Carl Philipp Emanuel Bach: Fantasia in F-sharp Minor H 300, Wq 67
Wolfgang Amadeus Mozart: Piano Sonata No. 16 in C major, K. 54 (Sonata facile or Sonata semplice)
Justin Taylor: Piano
Claude Debussy: Menuet, from Suite Bergamasque
Maurice Ravel: Menuet, from Le tombeau de Couperin
César Franck: Prelude, Choral and Fugue
Philippe Cassard: Piano
Since I had to make a two-day stop-over at my mom’s in Dieulefit between the International festival d’art lyrique in Aix-en-Provence and my half-sister’s wedding in Lyon, I was pondering how sensible it would be to attend not one but two concerts in a row with my mom and our friend Jacqueline in nearby Saoû, which meant a return home roughly by midnight, on the eve of the big event. Shouldn’t I be planning on getting a good night’s rest instead? On the other hand, The Saoû chante Mozart festival had never failed me or anybody else, and after being deprived of live music for so long, the temptation was just too hard to resist.

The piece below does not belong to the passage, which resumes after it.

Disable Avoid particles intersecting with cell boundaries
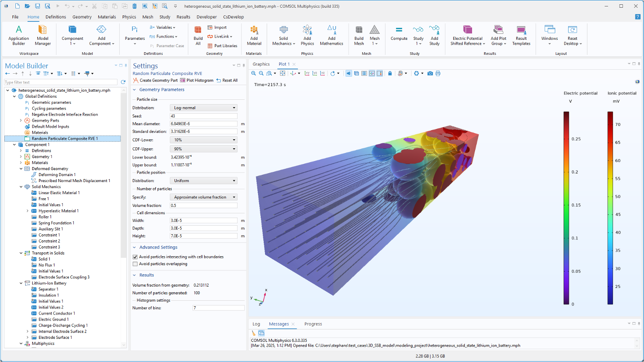The image size is (644, 362). (135, 257)
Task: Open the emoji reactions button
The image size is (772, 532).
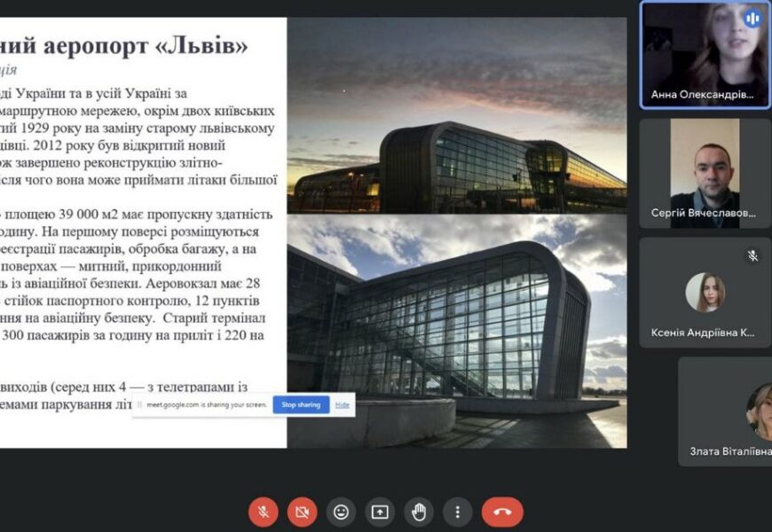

So in the end, last Friday evening, I found myself in the intimate courtyard of the château d’Eurre, a lovely 14th-century castle surrounded by lavender fields whose private owners are kind enough to open every year for the festival. Since my tickets were acquired later, I did not seat next to my mom and Jacqueline, who had premium seats, but in the middle of the first row house right, which essentially meant that for the entire time I would be staring at the shoes of the two pianists featured in the 6:30 PM performance. But hey, beggars cannot be choosers, and I felt lucky to be there, on a beautiful summer evening, as the small space was packed to the rims, or at least to the top of the staircases.
The first pianist was Justin Taylor, a very nice young man who is also, according to his short bio, one of those multi-talented prodigies whose fortes span from Baroque to jazz. But even more than that is sometimes required when you play outdoors. Although he was obviously ready to handle anything musically, his biggest challenge on Friday evening turned out to be a strong and facetious wind that was apparently determined to mess his sheet music up. But not to worry, plenty of good humor and a pro-active page turner eventually allowed the performance to proceed without a hitch.
Once everything was more or less settled, he wasted no time flexing his pianistic muscles on nothing less than the faithful replica of a 18th-century pianoforte, because bringing the real thing would have been way too risky. For the occasion, he had chosen Mozart’s Baroque-influenced Suite in C Major, KV. 399, a lesser-known but, needless to say, impeccably put-together piece that exuded the Viennese master’s trademark elegance and vivacity.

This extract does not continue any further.